_Saved entries_:
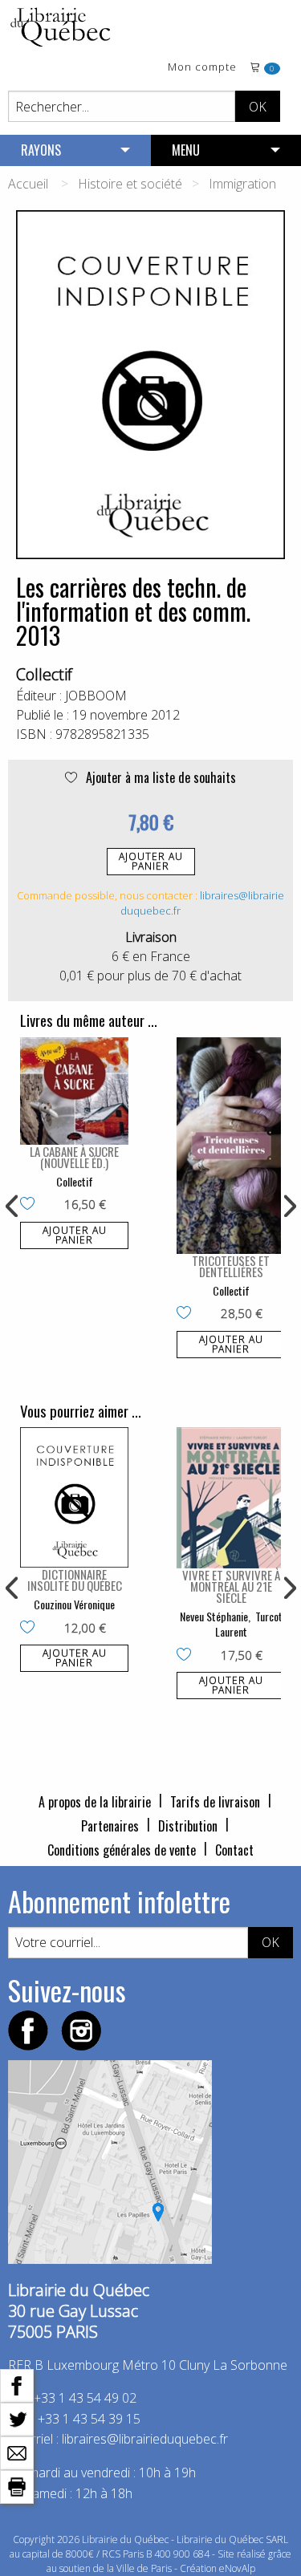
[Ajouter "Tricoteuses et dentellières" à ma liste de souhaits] (187, 1314)
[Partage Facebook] (17, 2384)
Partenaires (110, 1826)
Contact (234, 1850)
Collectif (44, 674)
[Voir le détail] (74, 1091)
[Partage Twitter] (17, 2418)
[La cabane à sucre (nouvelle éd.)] (74, 1091)
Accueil (28, 184)
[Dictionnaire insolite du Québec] (74, 1497)
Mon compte (202, 68)
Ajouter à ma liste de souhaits (159, 777)
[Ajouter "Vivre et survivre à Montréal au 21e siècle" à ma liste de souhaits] (187, 1656)
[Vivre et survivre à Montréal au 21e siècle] (231, 1497)
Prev (13, 1206)
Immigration (242, 184)
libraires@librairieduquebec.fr (145, 2439)
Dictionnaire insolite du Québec (74, 1579)
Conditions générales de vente (121, 1850)
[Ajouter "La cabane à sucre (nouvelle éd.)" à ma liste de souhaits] (31, 1205)
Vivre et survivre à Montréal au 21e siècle (231, 1586)
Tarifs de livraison (215, 1801)
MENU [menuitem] (186, 150)
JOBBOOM (96, 695)
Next (288, 1206)
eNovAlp (237, 2568)
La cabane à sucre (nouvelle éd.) (74, 1156)
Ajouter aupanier (151, 861)
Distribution (188, 1826)
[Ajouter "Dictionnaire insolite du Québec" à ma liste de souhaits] (31, 1628)
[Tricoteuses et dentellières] (231, 1145)
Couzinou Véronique (74, 1604)
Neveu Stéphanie (214, 1616)
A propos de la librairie (95, 1801)
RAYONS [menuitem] (41, 150)
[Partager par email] (17, 2451)
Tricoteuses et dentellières (231, 1265)
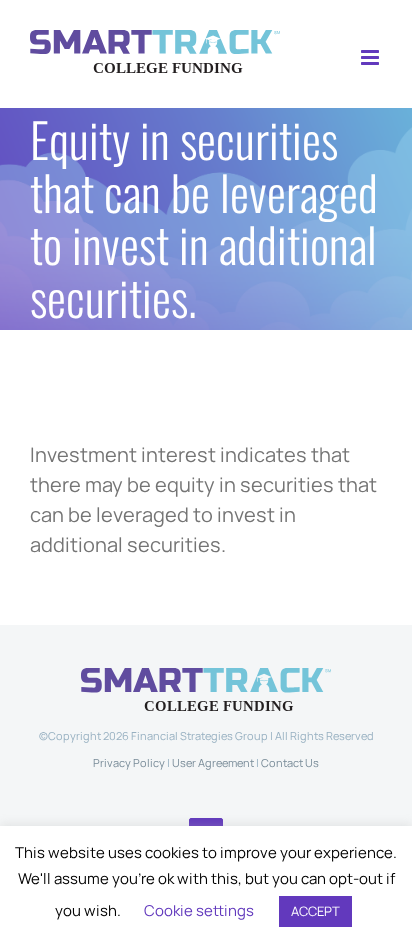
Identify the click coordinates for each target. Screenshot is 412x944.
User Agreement (213, 762)
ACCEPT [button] (315, 911)
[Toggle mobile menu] (371, 57)
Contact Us (290, 762)
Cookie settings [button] (199, 910)
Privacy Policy (129, 762)
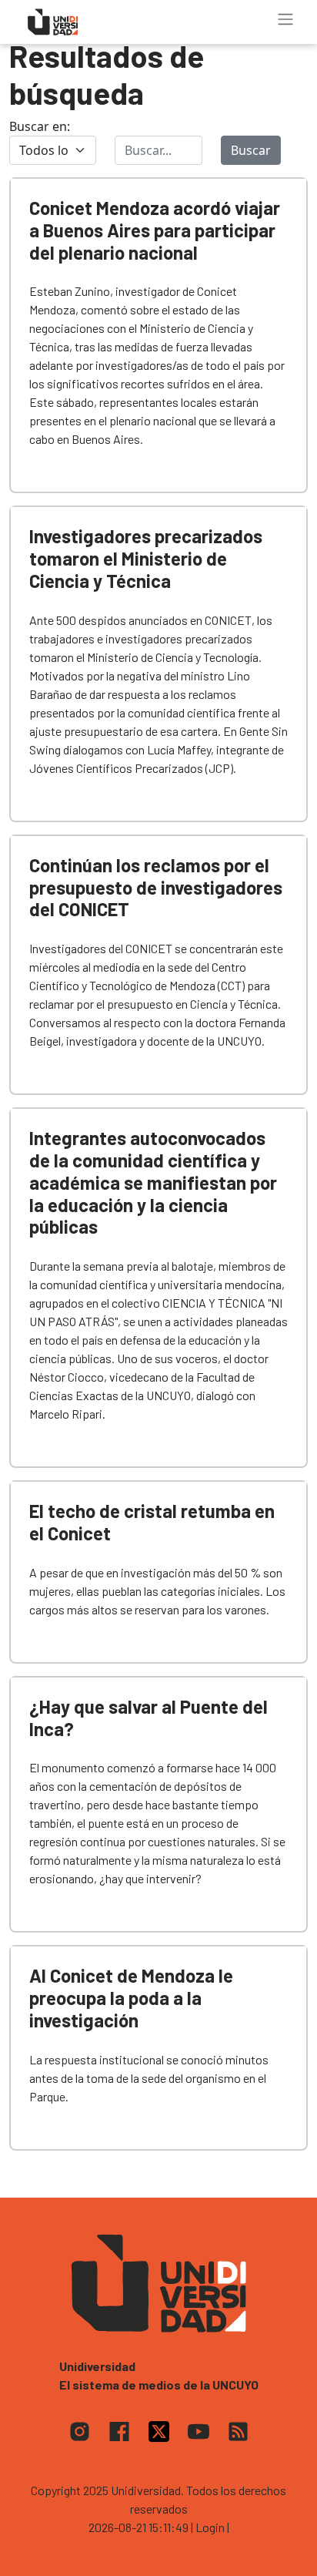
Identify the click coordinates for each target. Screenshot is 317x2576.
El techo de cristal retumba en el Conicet (152, 1522)
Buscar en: (39, 126)
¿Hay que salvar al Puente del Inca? (148, 1717)
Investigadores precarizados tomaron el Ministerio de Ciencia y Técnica (145, 558)
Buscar (251, 150)
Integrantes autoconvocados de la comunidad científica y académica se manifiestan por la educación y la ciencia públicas (153, 1182)
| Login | (210, 2527)
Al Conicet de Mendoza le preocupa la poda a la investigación (131, 1997)
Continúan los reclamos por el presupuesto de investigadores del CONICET (155, 887)
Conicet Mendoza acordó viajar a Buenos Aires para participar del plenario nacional (154, 230)
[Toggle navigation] (285, 19)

_YOUR GOAL_: Retype each record exactly as it appears above and drop the images.

_REPLY TO THE TASK_:
[Ajouter "Tricoteuses et dentellières" à ma liste de souhaits] (187, 1314)
[Partage Facebook] (17, 2384)
Partenaires (110, 1826)
Contact (234, 1850)
Collectif (44, 674)
[Voir le détail] (74, 1091)
[Partage Twitter] (17, 2418)
[La cabane à sucre (nouvelle éd.)] (74, 1091)
Accueil (28, 184)
[Dictionnaire insolite du Québec] (74, 1497)
Mon compte (202, 68)
Ajouter à ma liste de souhaits (159, 777)
[Ajouter "Vivre et survivre à Montréal au 21e siècle" à ma liste de souhaits] (187, 1656)
[Vivre et survivre à Montréal au 21e siècle] (231, 1497)
Prev (13, 1206)
Immigration (242, 184)
libraires@librairieduquebec.fr (145, 2439)
Dictionnaire insolite du Québec (74, 1579)
Conditions générales de vente (121, 1850)
[Ajouter "La cabane à sucre (nouvelle éd.)" à ma liste de souhaits] (31, 1205)
Vivre et survivre à Montréal au 21e siècle (231, 1586)
Tarifs de livraison (215, 1801)
MENU [menuitem] (186, 150)
JOBBOOM (96, 695)
Next (288, 1206)
eNovAlp (237, 2568)
La cabane à sucre (nouvelle éd.) (74, 1156)
Ajouter aupanier (151, 861)
Distribution (188, 1826)
[Ajouter "Dictionnaire insolite du Québec" à ma liste de souhaits] (31, 1628)
[Tricoteuses et dentellières] (231, 1145)
Couzinou Véronique (74, 1604)
Neveu Stéphanie (214, 1616)
A propos de la librairie (95, 1801)
RAYONS [menuitem] (41, 150)
[Partager par email] (17, 2451)
Tricoteuses et dentellières (231, 1265)
Identify the click coordinates for each target. Screenshot is 412x944.
User Agreement (213, 762)
ACCEPT [button] (315, 911)
[Toggle mobile menu] (371, 57)
Contact Us (290, 762)
Cookie settings [button] (199, 910)
Privacy Policy (129, 762)
Identify the click coordinates for each target. Screenshot is 317x2576.
El techo de cristal retumba en el Conicet (152, 1522)
Buscar en: (39, 126)
¿Hay que salvar al Puente del Inca? (148, 1717)
Investigadores precarizados tomaron el Ministerio de Ciencia y Técnica (145, 558)
Buscar (251, 150)
Integrantes autoconvocados de la comunidad científica y académica se manifiestan por la educación y la ciencia públicas (153, 1182)
| Login | (210, 2527)
Al Conicet de Mendoza le preocupa la poda a la investigación (131, 1997)
Continúan los reclamos por el presupuesto de investigadores del CONICET (155, 887)
Conicet Mendoza acordó viajar a Buenos Aires para participar del plenario nacional (154, 230)
[Toggle navigation] (285, 19)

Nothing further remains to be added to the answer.